At 100 entities, Elixir’s persistent Map is faster than ETS. At 1,000, they are even. At 100,000, the Map is 26% slower. The crossover is not where you would expect it, and the reason is not what you would guess.
This is a story about garbage.
The Setup
sim_ex runs a discrete-event simulation in a single tail-recursive
function. No GenServer in the hot path. The loop pops the next event
from a :gb_trees priority queue, looks up the target entity,
dispatches, stores the updated state, inserts new events, recurs. The
question is where the entity states live.
Option A: an Elixir Map.
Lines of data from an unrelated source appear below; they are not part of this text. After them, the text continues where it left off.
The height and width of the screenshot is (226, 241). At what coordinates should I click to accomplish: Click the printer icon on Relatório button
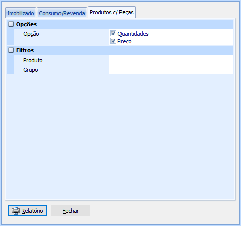coord(16,211)
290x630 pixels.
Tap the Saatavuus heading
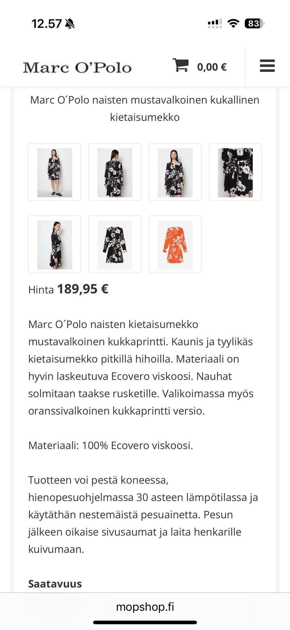[55, 584]
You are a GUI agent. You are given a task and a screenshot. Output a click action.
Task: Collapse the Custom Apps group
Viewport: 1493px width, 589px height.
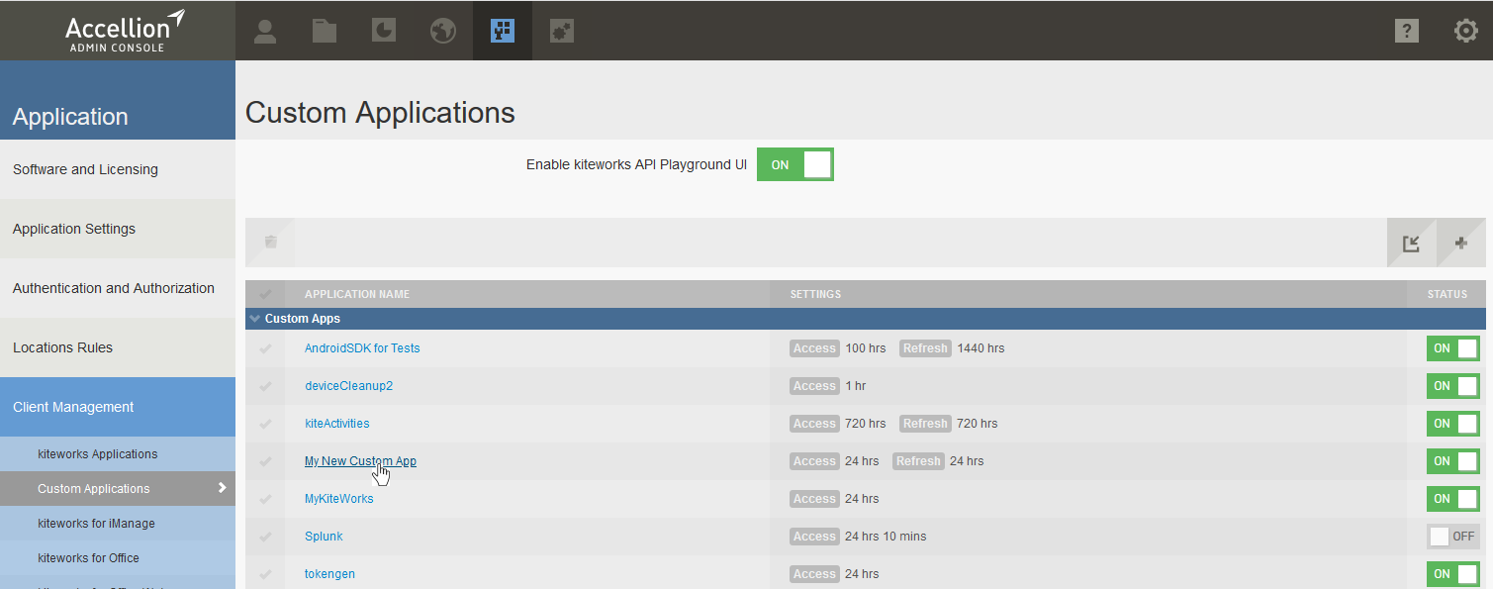(256, 319)
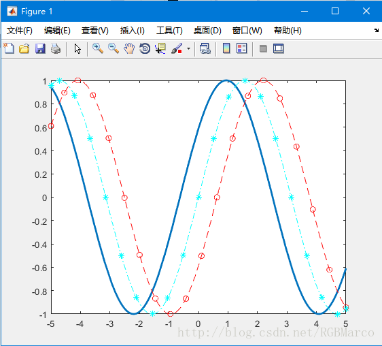Save the figure with the floppy disk icon
This screenshot has height=346, width=382.
click(x=40, y=48)
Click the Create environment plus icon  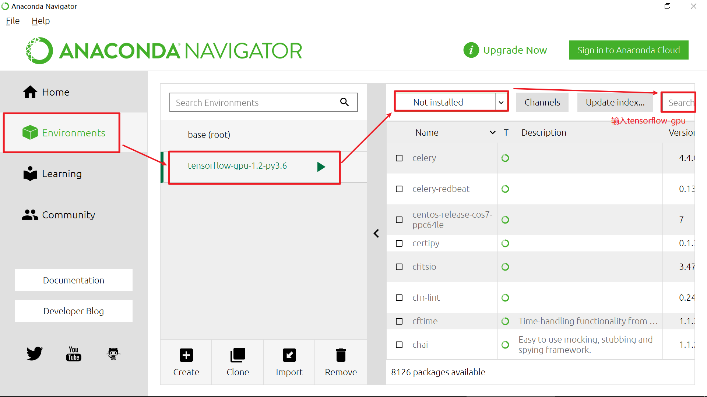tap(186, 355)
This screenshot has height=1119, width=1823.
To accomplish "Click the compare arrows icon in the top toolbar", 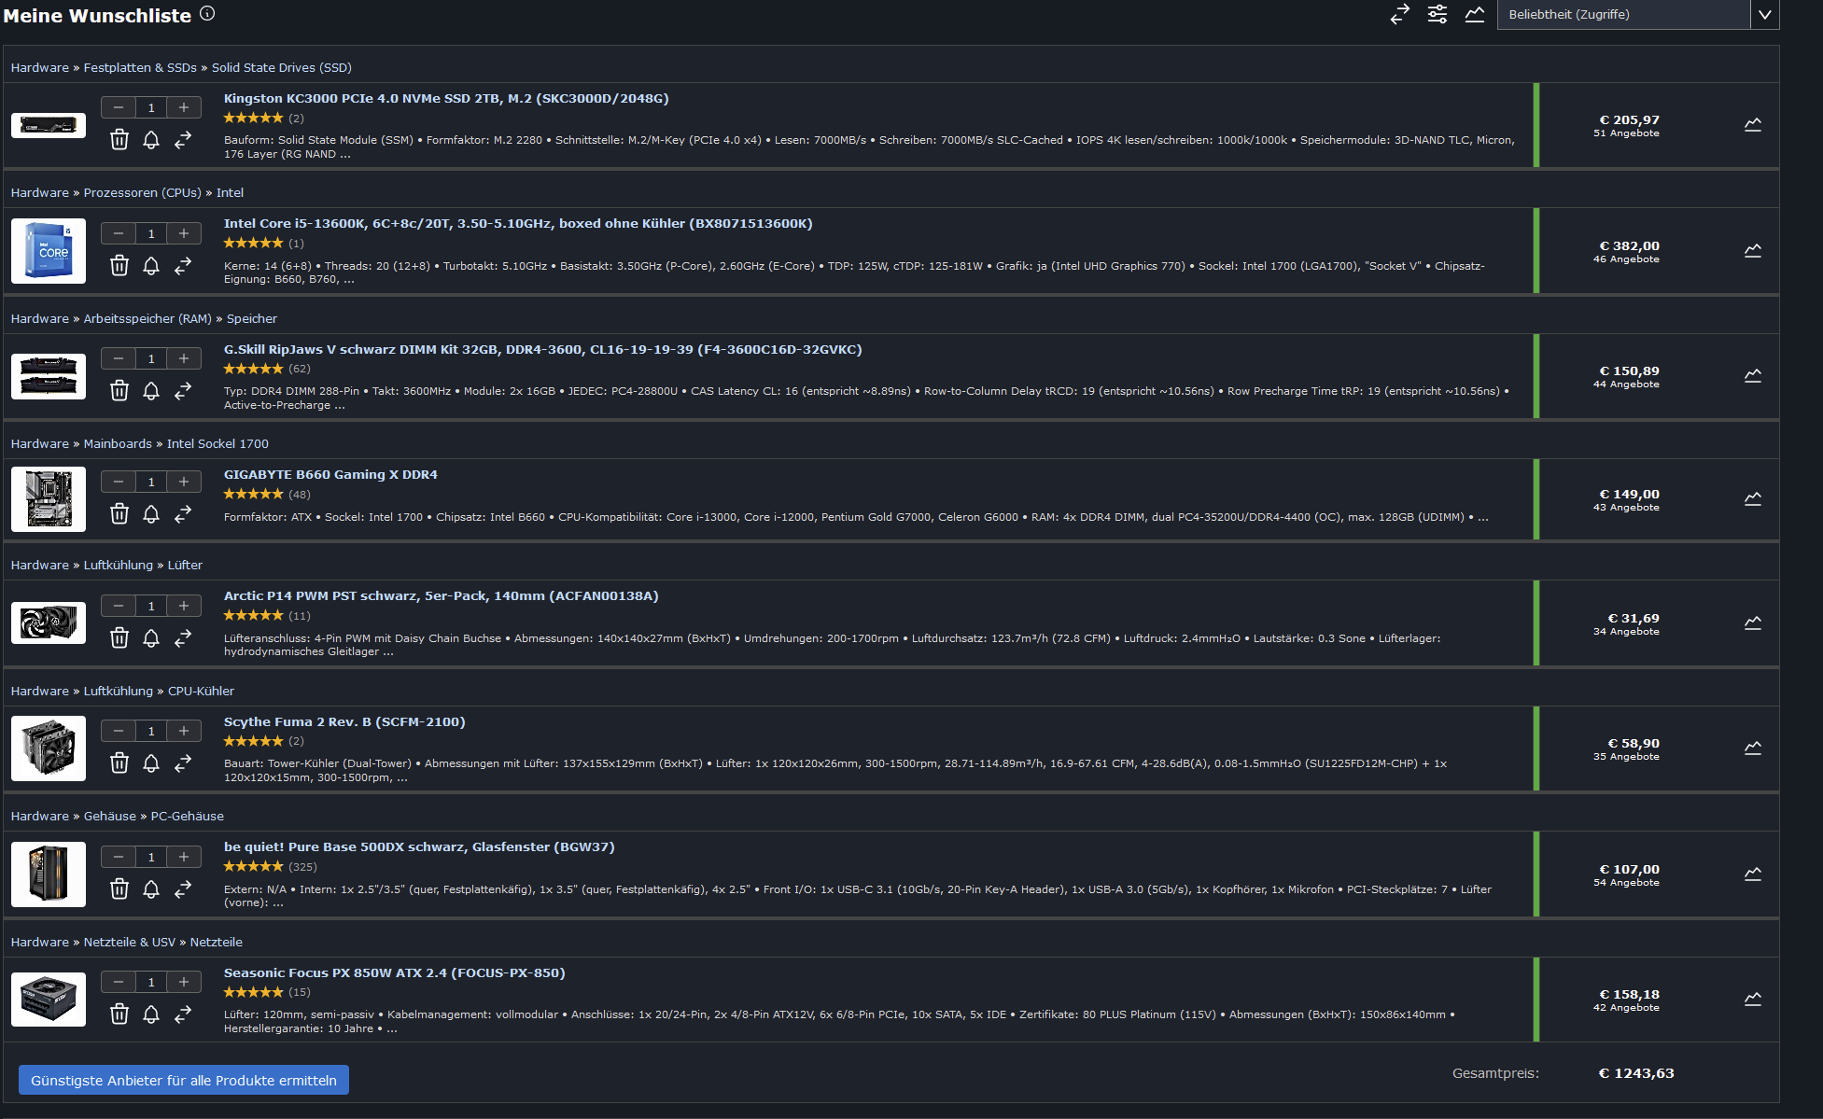I will point(1399,14).
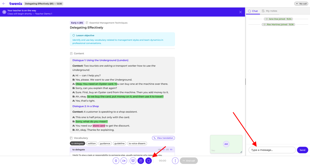This screenshot has width=310, height=165.
Task: Go back using the left arrow icon
Action: click(4, 4)
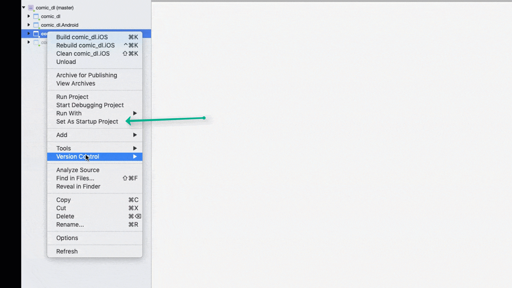
Task: Expand the highlighted iOS project node
Action: pos(29,34)
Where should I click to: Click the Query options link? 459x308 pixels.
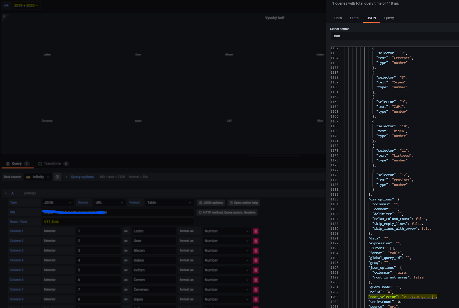(x=82, y=177)
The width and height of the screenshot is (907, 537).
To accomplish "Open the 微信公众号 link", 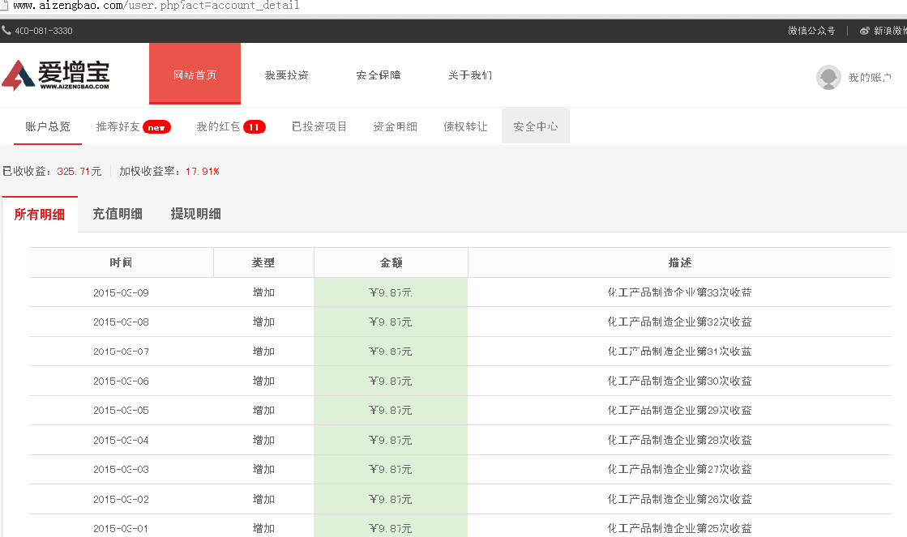I will 811,29.
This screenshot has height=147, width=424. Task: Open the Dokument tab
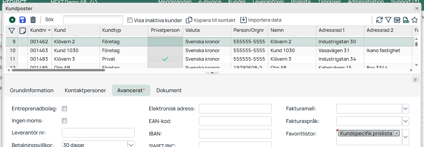pyautogui.click(x=169, y=90)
Persistent, immutable, built on a
Hash Array Mapped Trie with branching factor 32. Lookup is O(log32 N)
— four pointer follows at 100,000 entries. Update is also
O(log32 N), but it creates a new root and copies 3–4 internal nodes.
The old nodes become garbage.
Option B: an ETS table. Mutable, lives outside the process heap. Lookup is O(1) — one hash. Update is O(1) — overwrites in place. No garbage. But every read copies the term from ETS heap to process heap, and every write copies the other direction. Two copies per event, no matter the table size.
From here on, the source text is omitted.